▶ _Exercise instructions_: Only a number is wanted here, namely how many lines of the data contain the string "agent".

▶ _Information shown_:
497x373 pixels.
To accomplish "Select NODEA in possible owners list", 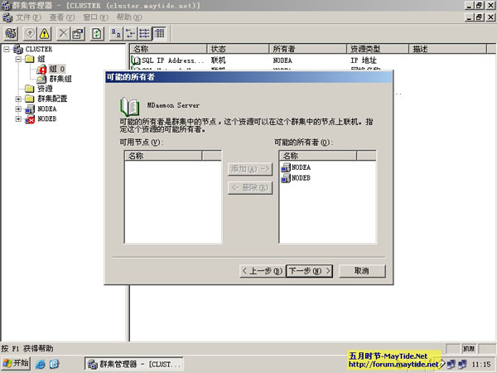I will (x=301, y=167).
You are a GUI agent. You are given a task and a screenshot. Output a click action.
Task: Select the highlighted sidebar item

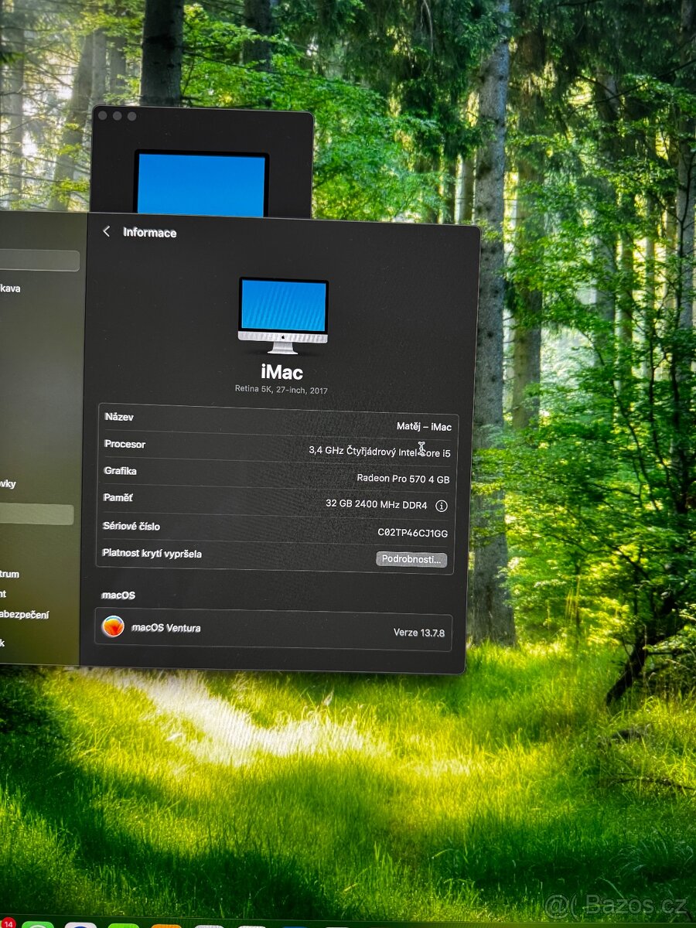[x=37, y=515]
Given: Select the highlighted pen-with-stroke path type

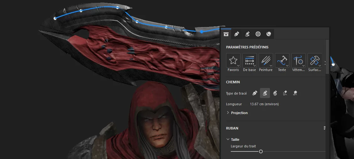Looking at the screenshot, I should [265, 93].

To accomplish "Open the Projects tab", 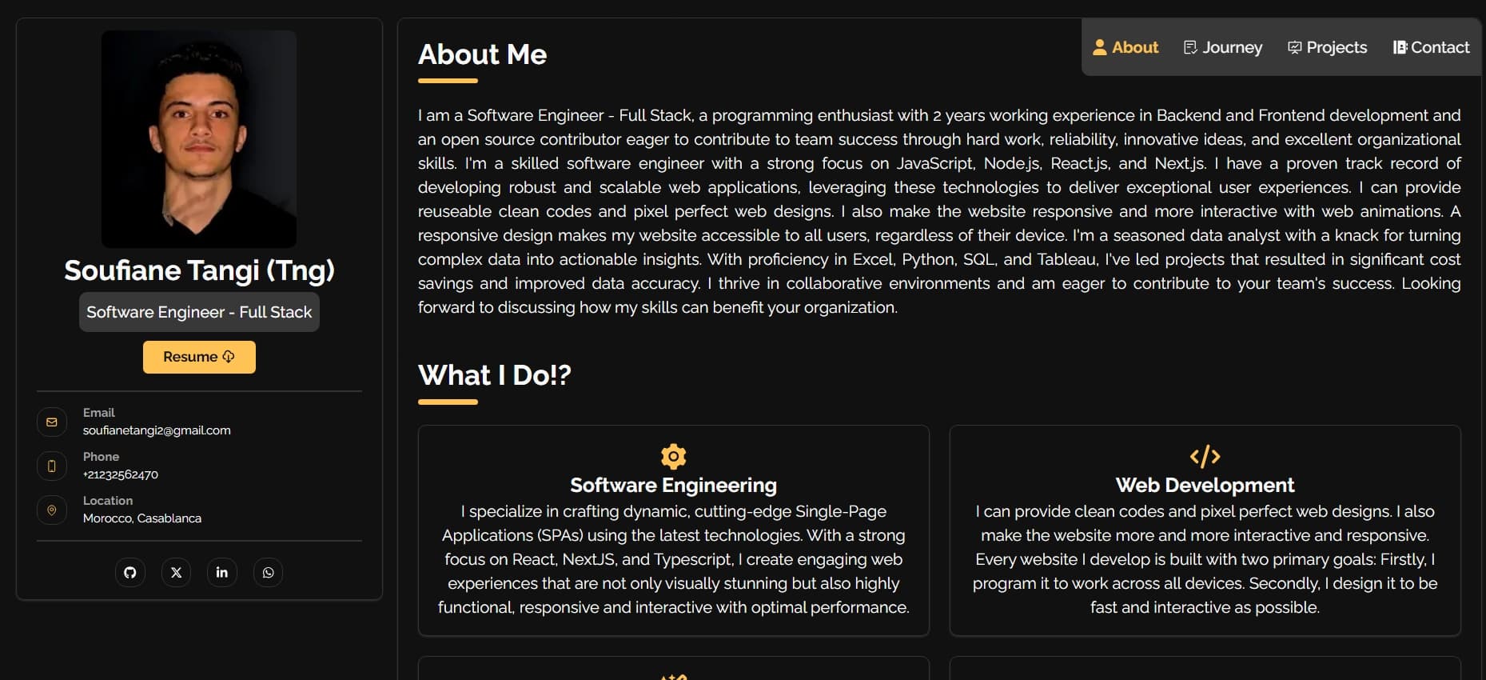I will (x=1328, y=47).
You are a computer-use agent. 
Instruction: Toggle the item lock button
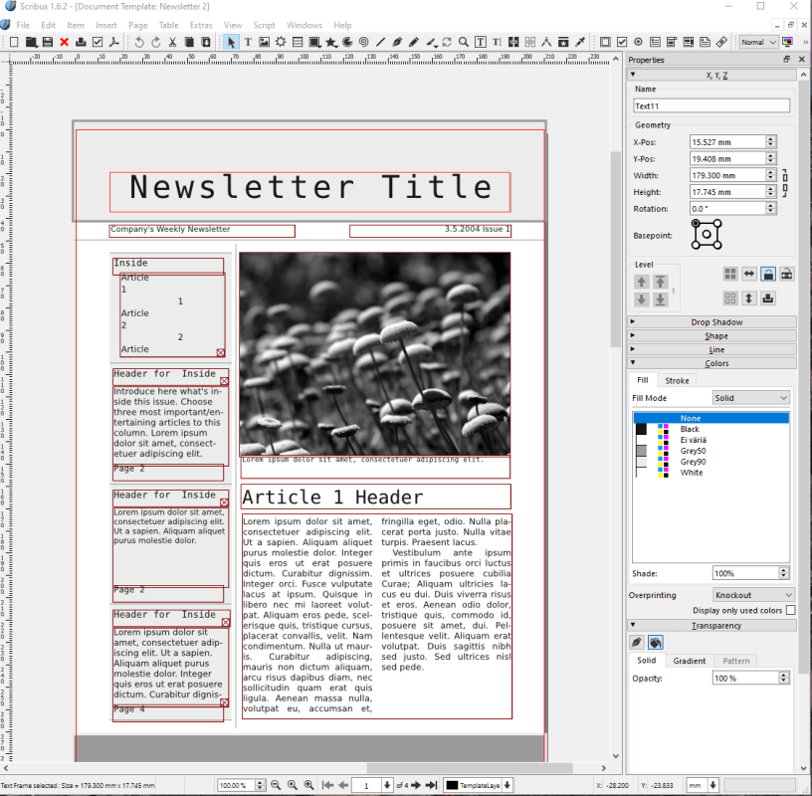pos(767,274)
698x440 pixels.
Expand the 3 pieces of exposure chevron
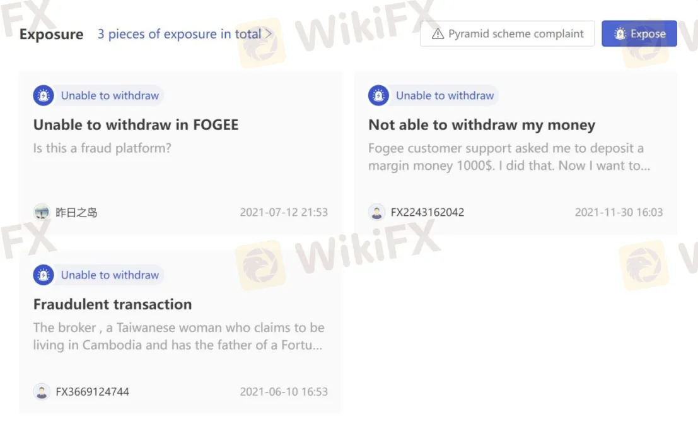click(x=268, y=34)
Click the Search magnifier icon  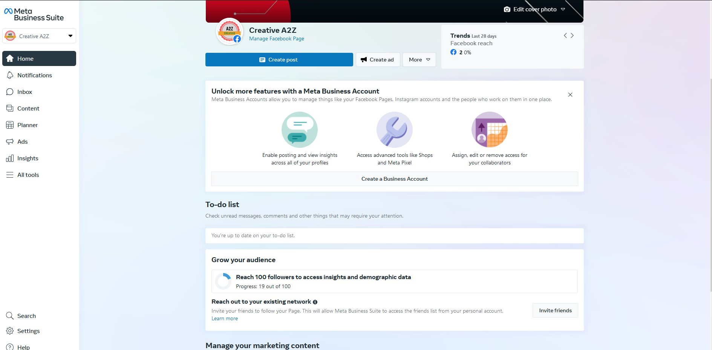click(10, 316)
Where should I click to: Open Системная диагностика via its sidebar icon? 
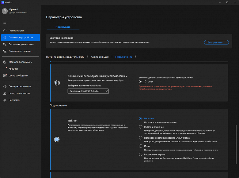pos(5,44)
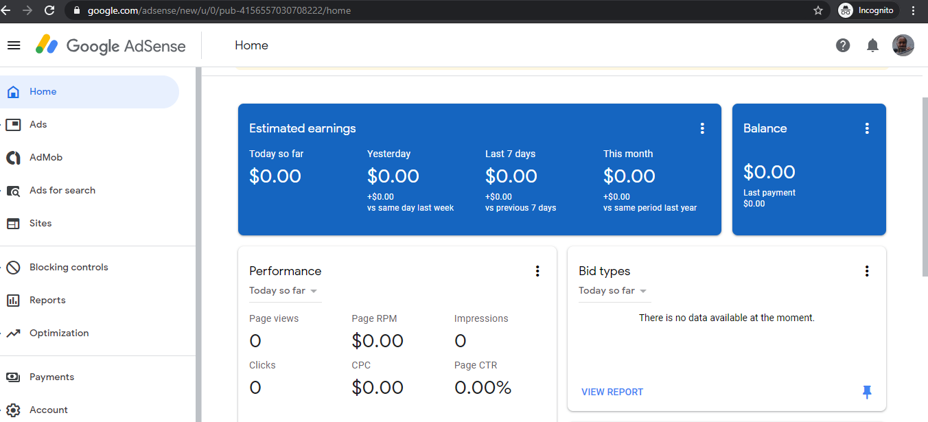Navigate to the Sites page
Screen dimensions: 928x422
[x=40, y=223]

▶ _Solution to this task_: 2